#### Supplied passage
◆ ◆ ◆

Minister of Agriculture
- In office 29 June 2023 – 15 December 2025
- Prime Minister: Petr Fiala
- Preceded by: Zdeněk Nekula
- Succeeded by: Martin Šebestyán

Leader of KDU–ČSL
- In office 29 March 2019 – 25 January 2020
- Preceded by: Pavel Bělobrádek
- Succeeded by: Marian Jurečka
- In office 18 October 2024 – 24 April 2026
- Preceded by: Marian Jurečka
- Succeeded by: Jan Grolich

Member of the Chamber of Deputies
- Incumbent
- Assumed office 21 October 2017

Personal details
- Born: 10 July 1976 (age 50) Heřmanův Městec, Czechoslovakia (now the Czech Republic)
- Party: KDU–ČSL
- Education: Palacký University Olomouc

= Marek Výborný =

Czech politician (born 1976)

Marek Výborný (born 10 July 1976) is a Czech politician, who served as the Czech Minister of Agriculture in Cabinet of Petr Fiala from 2023 to 2025. He served as the leader of KDU-ČSL from October 2024 to April 2026. He was also the leader of KDU-ČSL between 2019 and 2020. Výborný resigned on the post on 19 November 2019 after his wife died and he became a single parent for his three children. He left the position on 25 January 2020.

==Personal life==
Výborný studied history and theology at Palacký University in Olomouc. Then in 2001 he started at Gymnázium, Pardubice, Mozartova 449, teaching history, basics of social sciences and Latin. From 1 August 2012 until 31 March 2018 he was director of the Mozart Grammar School. Since October 2017 he has been a member of the Chamber of Deputies of the Parliament of the Czech Republic for KDU-ČSL.

Marek Výborný is a widower and has three children. His wife Markéta died in 2019. He lives in the town of Heřmanův Městec in the Pardubice region. In his free time he likes to go to the bike ranges of Železné hory (he also chooses the road variant depending on time) or runs around Heřmanův Městec. He provides acolyte services in his home parish in Heřmanův Městec and is an active member of the Czech Christian Academy. He is also chairman of the "Music Summer in St. Bartholomew” festival organizing committee.

◆ ◆ ◆

#### Records taken from a collection
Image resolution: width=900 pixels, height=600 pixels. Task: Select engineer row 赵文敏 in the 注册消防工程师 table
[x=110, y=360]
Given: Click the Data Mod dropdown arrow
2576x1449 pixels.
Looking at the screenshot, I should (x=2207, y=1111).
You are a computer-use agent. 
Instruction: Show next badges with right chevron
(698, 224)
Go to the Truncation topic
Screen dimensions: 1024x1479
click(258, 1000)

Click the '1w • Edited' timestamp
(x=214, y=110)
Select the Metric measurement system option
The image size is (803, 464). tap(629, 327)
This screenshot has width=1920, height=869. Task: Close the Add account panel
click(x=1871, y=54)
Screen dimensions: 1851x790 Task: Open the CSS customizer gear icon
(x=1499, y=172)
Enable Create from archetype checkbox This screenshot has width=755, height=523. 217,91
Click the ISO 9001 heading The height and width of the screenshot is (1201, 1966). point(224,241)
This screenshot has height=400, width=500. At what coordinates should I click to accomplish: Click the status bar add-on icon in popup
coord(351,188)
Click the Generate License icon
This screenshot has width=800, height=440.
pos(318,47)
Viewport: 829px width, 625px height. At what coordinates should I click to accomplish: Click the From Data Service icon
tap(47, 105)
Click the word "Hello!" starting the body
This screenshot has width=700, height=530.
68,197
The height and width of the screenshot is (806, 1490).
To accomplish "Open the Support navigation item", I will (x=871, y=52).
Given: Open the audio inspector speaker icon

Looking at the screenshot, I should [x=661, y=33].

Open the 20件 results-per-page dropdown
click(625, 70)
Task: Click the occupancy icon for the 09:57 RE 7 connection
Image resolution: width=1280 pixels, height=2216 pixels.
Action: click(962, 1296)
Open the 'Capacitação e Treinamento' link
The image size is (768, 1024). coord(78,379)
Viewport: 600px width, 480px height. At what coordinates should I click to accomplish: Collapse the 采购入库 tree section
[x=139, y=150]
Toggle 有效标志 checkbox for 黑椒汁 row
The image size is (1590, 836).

◆ ◆ ◆

#### Task 1
From the biography of Marek Výborný, list every person named as having preceded or succeeded him in an office. Name each person once.
#### Task 2
Write the next part of the biography of Marek Výborný, picking up after its final sentence.

#### Answer 1
Zdeněk Nekula, Martin Šebestyán, Pavel Bělobrádek, Marian Jurečka, Jan Grolich

#### Answer 2
Výborný acts as the executive of Vlastislav Heřmanův Městec. He is also a member of a scout organization and has been a coach of the TJ Jiskra HM children's club for several years.

His father is former Minister and Judge of the Constitutional Court, Miloslav Výborný.

== Political career ==
Since 2005 he has been a member of KDU-ČSL. He is a member of the local organization Heřmanův Městec; Deputy Chairman of the District Committee of the KDU-ČSL Chrudim, a member of the Regional Committee of the KDU-ČSL and a member of the National Commission for Education and the Legislative Commission of the KDU-ČSL.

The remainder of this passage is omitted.